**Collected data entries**
"""

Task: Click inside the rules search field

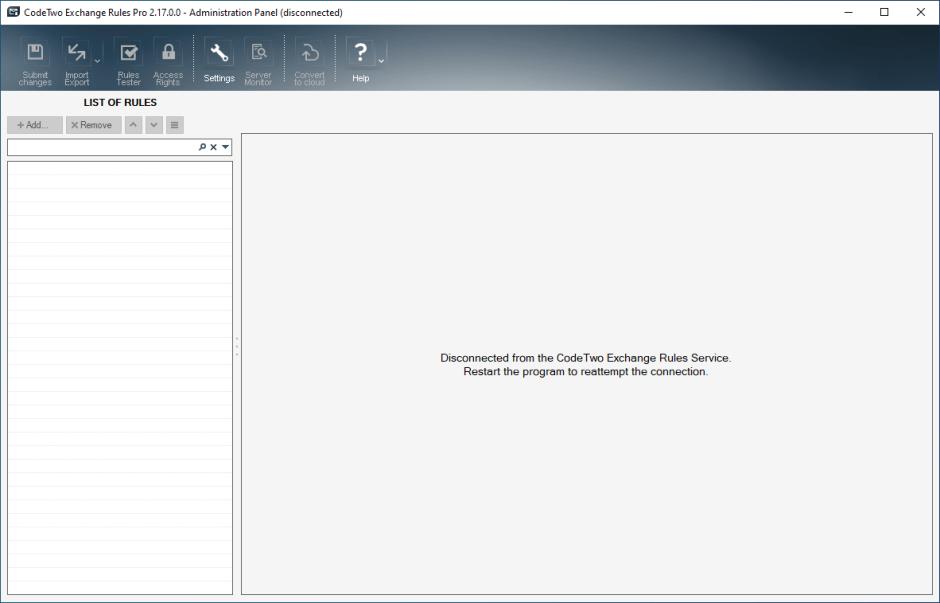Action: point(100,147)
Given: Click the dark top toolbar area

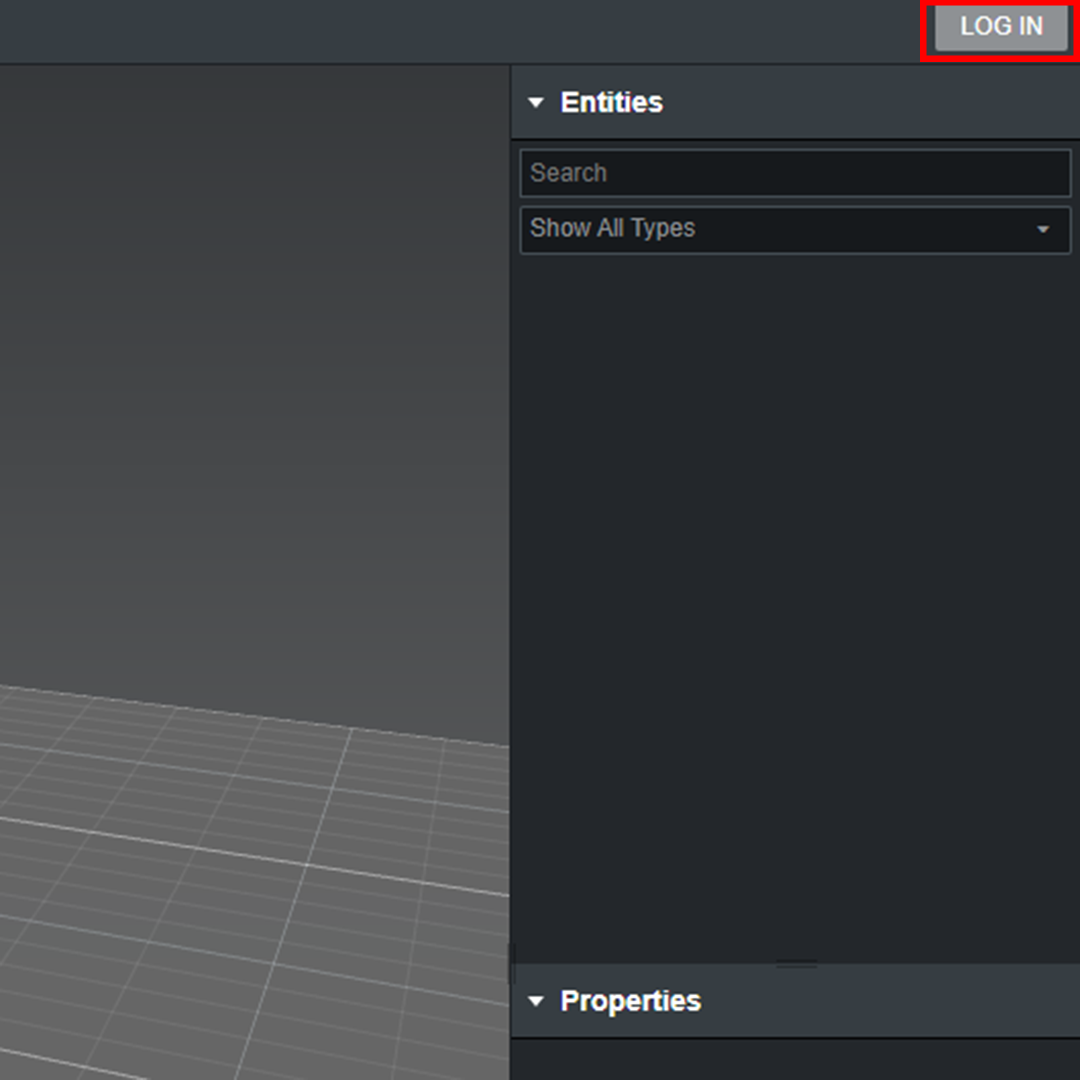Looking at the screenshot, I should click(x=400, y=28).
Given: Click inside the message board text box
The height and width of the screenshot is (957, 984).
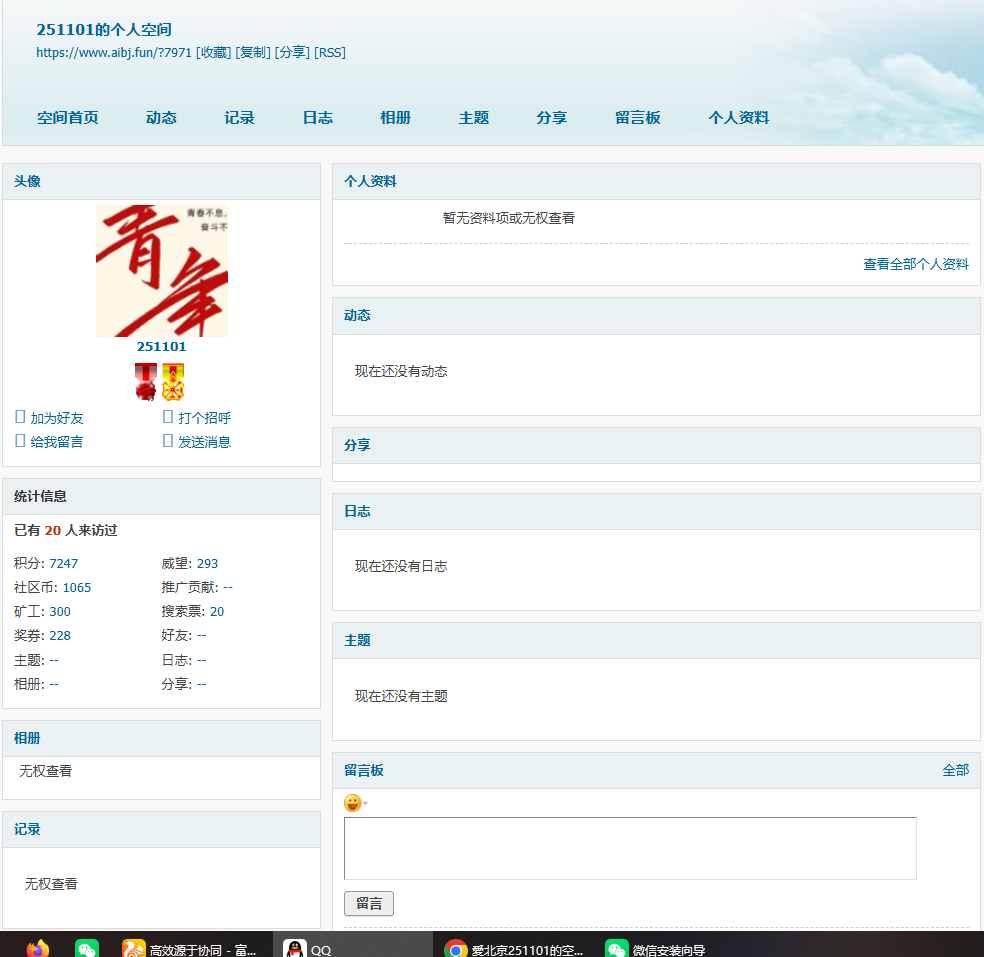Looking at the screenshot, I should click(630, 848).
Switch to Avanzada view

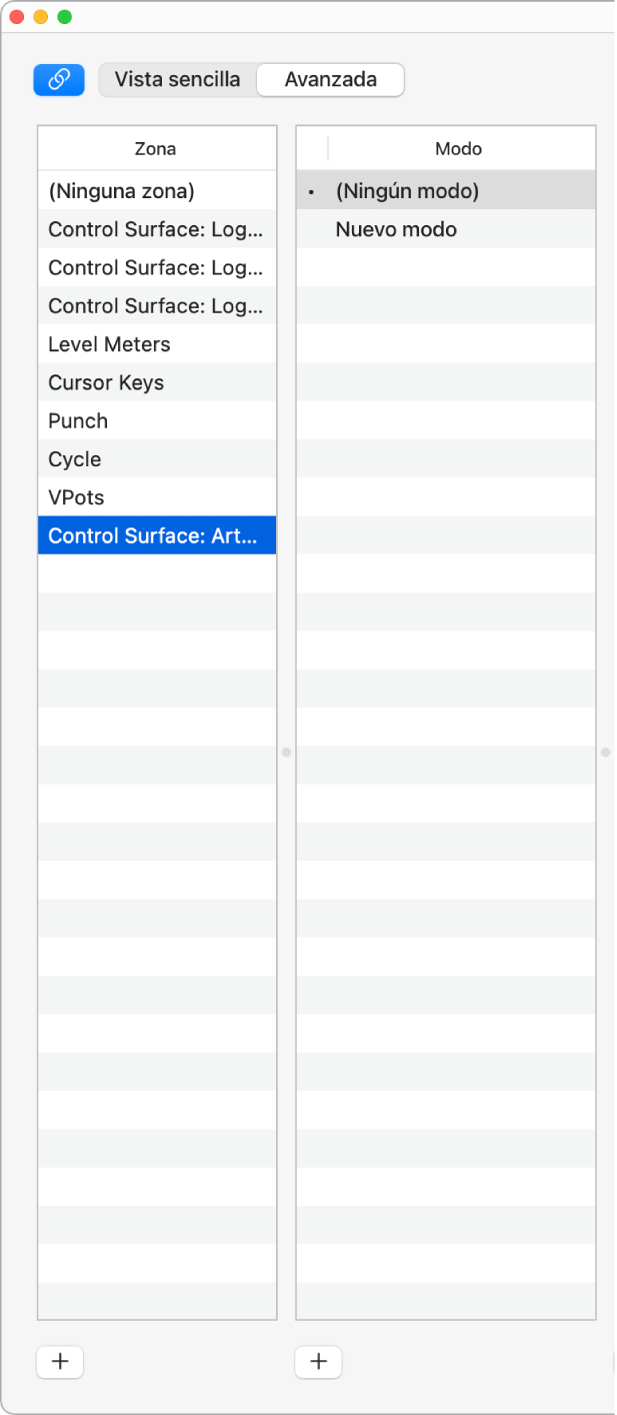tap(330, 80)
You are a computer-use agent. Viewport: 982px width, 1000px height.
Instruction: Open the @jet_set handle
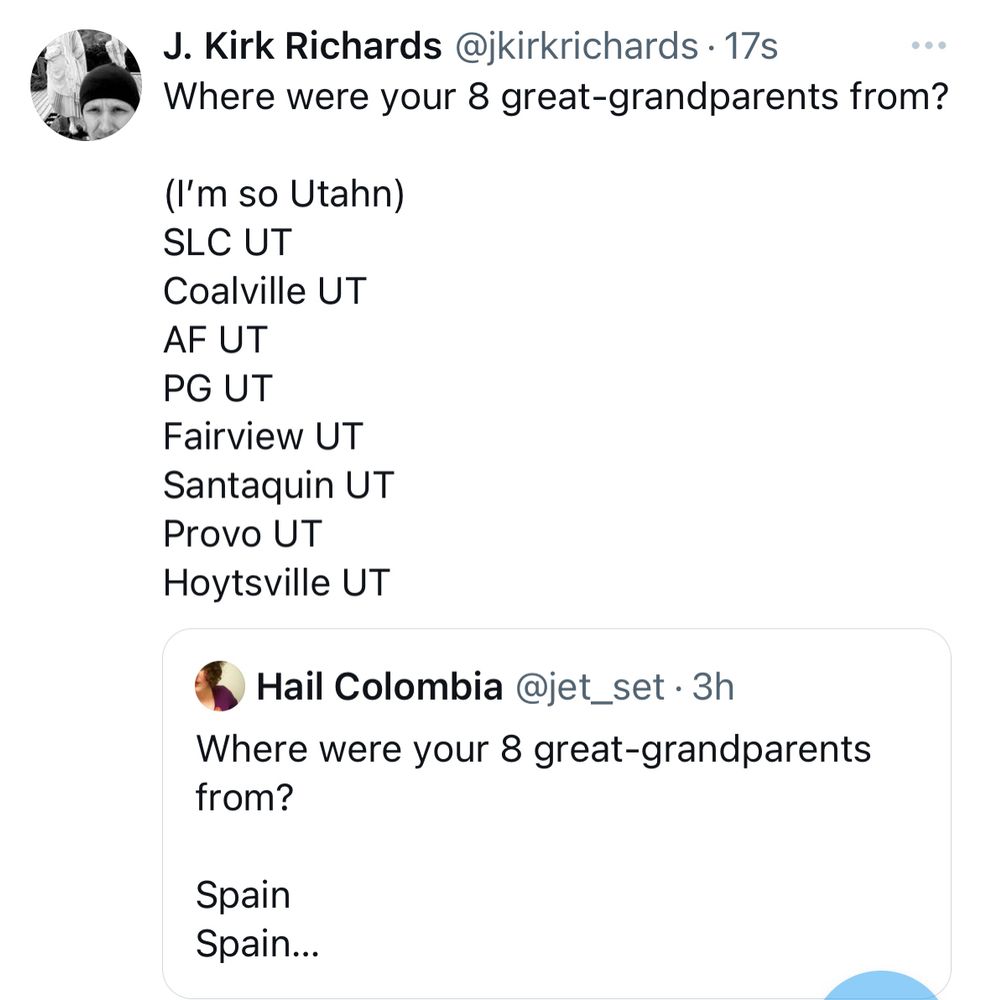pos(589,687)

"""

**Task objective**
Reproduce nothing but the lines that run from the line containing "You are a computer-use" through the last line of the records, inclusive. Omit the pictures.

**Task solution**
You are a computer-use agent. Viewport: 982px width, 1000px height.
Instruction: Open the @jet_set handle
pos(589,687)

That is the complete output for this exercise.